● REQUIRED TASK 1
Using the passage on the 1966 coup below, decide whether each statement agrees with it. Answer yes or no and quote the deciding words.
(a) The coup d’état took place on January 15th, 1966.
(b) Ahmadu headed the coup.
(c) The poem's lines say a wife shielded him with her body.
● REQUIRED TASK 2
In the passage on the 1966 coup below, who calls it "the darker corners of human experience"?
● REQUIRED TASK 3
Shorten the paragraph beginning "It has been so for a very long time" from the passage on the 1966 coup below, keeping its main facts.
— START OF DOCUMENT TEXT —
It has been so for a very long time, though, at least since the coup d’état of January 15th, 1966 headed by Patrick Chukwuma “Kaduna” Nzeogwu. In the first section of “Haske,” Dzukogi narrates the bloody occurrence of that grave day without the conventional aestheticization of what Lara Palmqvist brilliantly calls “the darker corners of human experience”:

The North is mourning; today is the day Nzeogwu slayed Ahmadu
and Hafsatu. He is on tv, a magic box like Inna’s calabash, calling a beloved corpse
coward. Coward because a wife shielded him
with her body, thinking only a beast will kill a pregnant woman.
— END OF DOCUMENT TEXT —
— START OF COLLECTED MATERIAL —
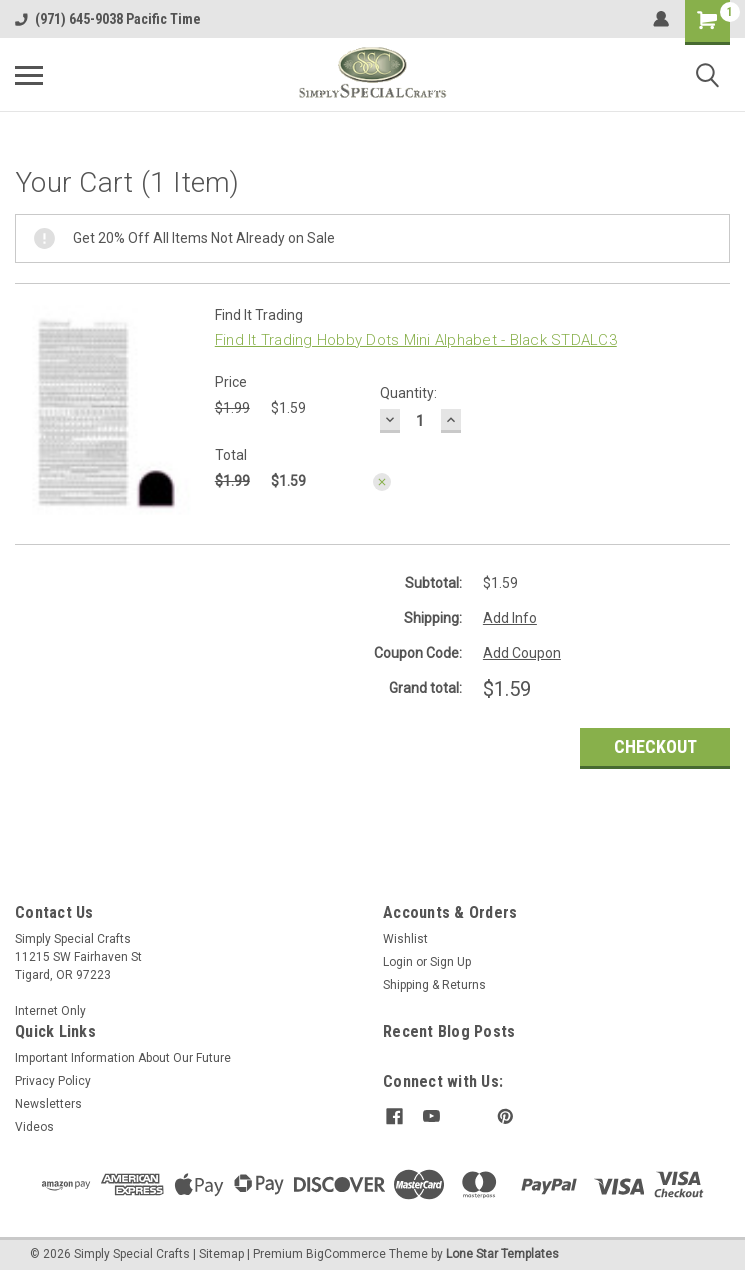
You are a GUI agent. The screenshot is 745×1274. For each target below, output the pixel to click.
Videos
— END OF COLLECTED MATERIAL —
● EXPECTED OUTPUT 1
(a) Yes: "the coup d’état of January 15th, 1966"
(b) No: "headed by Patrick Chukwuma “Kaduna” Nzeogwu"
(c) Yes: "a wife shielded him"

● EXPECTED OUTPUT 2
Lara Palmqvist.

● EXPECTED OUTPUT 3
This has held at least since the January 15th, 1966 coup d’état led by Patrick Chukwuma “Kaduna” Nzeogwu. The first section of Dzukogi’s “Haske” recounts that bloody day without the conventional aestheticization of what Lara Palmqvist calls “the darker corners of human experience.”